Which makes for an interesting thought / discussion; code is written to be read by humans first, executed by computers second. What would code look like if it was written to be read by LLMs? The way they work now (or, how they're trained) is on human language and code, but there might be a style that's better for LLMs. Whatever metric of "better" you may use.
Just a thought experiment, I very much doubt I'm the first one to think of it. It's probably in the same line of "why doesn't an LLM just write assembly directly"
> It's probably in the same line of "why doesn't an LLM just write assembly directly"
My suspicion is that the "language" part of LLMs means they tend to prefer languages which are closer to human languages than assembly and benefit from much of the same abstractions and tooling (hence the recent acquisition of bun and astral).
The problem with that is that assembly isn't portable, and x86 isn't as dominant as it once was, so then you've got arm and x86(_64).
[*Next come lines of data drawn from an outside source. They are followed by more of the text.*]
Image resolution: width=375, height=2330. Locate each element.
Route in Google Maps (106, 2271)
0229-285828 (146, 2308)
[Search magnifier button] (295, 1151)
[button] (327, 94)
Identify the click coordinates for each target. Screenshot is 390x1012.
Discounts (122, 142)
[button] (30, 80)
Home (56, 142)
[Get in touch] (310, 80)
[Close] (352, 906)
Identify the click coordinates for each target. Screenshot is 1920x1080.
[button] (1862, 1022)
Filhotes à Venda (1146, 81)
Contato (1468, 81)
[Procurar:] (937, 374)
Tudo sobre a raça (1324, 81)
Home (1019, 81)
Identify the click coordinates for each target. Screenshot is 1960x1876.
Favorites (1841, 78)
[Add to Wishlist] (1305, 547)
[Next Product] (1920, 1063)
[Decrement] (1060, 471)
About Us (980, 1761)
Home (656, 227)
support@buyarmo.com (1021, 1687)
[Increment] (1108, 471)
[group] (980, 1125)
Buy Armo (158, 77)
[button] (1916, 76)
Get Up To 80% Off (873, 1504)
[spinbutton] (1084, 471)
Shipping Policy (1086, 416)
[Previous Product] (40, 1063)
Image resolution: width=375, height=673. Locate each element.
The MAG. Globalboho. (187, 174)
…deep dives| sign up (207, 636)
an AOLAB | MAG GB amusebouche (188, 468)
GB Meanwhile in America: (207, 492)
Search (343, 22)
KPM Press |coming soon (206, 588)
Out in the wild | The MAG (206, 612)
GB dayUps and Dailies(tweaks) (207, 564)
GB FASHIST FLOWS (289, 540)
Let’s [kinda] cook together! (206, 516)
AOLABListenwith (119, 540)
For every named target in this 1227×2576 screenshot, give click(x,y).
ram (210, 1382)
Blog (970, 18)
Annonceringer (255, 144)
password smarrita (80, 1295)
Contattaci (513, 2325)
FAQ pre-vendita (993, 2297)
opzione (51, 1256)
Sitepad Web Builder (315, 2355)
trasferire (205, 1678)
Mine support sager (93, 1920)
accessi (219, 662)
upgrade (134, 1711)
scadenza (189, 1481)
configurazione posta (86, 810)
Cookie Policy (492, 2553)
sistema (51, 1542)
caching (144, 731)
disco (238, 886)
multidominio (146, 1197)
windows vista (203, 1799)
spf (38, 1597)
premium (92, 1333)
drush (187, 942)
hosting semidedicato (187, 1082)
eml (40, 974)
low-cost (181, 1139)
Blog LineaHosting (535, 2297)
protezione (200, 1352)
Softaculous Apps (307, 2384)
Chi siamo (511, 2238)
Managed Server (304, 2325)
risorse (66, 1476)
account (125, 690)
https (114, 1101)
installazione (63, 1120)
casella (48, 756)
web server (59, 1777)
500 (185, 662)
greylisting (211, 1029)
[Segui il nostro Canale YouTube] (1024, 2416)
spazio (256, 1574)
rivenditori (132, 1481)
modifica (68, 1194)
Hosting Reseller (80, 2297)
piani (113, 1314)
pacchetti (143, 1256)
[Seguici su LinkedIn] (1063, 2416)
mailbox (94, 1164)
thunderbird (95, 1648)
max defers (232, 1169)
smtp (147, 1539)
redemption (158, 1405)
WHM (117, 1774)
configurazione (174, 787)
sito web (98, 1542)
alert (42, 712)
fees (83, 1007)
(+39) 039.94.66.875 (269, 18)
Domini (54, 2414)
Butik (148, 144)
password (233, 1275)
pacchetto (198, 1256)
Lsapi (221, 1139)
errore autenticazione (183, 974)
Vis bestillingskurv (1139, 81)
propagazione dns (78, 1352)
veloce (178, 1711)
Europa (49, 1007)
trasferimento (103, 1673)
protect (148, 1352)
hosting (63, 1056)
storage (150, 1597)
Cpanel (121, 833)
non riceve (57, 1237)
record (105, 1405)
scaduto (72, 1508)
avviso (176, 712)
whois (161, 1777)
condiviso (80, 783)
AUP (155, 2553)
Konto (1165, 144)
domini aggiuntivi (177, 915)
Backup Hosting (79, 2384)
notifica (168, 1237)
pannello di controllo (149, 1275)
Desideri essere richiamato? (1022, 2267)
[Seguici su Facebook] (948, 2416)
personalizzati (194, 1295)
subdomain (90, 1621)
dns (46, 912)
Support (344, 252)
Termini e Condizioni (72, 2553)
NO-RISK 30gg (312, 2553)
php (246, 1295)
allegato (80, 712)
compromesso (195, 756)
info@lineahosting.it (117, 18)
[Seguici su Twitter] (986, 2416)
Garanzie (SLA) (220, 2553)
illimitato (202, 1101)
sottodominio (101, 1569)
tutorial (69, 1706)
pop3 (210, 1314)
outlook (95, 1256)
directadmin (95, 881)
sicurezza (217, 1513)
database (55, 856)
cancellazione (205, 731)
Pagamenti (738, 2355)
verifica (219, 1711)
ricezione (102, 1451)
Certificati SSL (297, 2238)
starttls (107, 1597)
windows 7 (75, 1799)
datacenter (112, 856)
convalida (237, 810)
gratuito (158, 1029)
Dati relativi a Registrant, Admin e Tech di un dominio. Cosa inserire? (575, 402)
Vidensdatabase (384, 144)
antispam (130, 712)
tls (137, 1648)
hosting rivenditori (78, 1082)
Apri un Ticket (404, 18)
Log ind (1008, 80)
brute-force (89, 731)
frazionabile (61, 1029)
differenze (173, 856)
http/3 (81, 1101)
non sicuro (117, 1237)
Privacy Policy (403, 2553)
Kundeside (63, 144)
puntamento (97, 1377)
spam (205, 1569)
But you could target the LLVM machine if you wanted.
LLMs read and write human-code because humans have been reading and writing human-code. The sample size of assembly problems is, in my estimate, too small for LLMs to efficiently read and write it for common use cases.
I liken it to the problem of applying machine learning to hard video games (e.g. Starcraft). When trained to mimic human strategies, it can be extremely effective, but machine learning will not discover broadly effective strategies on a reasonable timescale.
If you convert "human strategies" to "human theory, programming languages, and design patterns", perhaps the point will be clear.
But: could the ouroboric cycle of LLM use decay the common strategies and design patterns we use into inexplicable blobs of assembly? Can LLMs improve at programming if humans do not advance the theory or invent new languages, patterns, etc?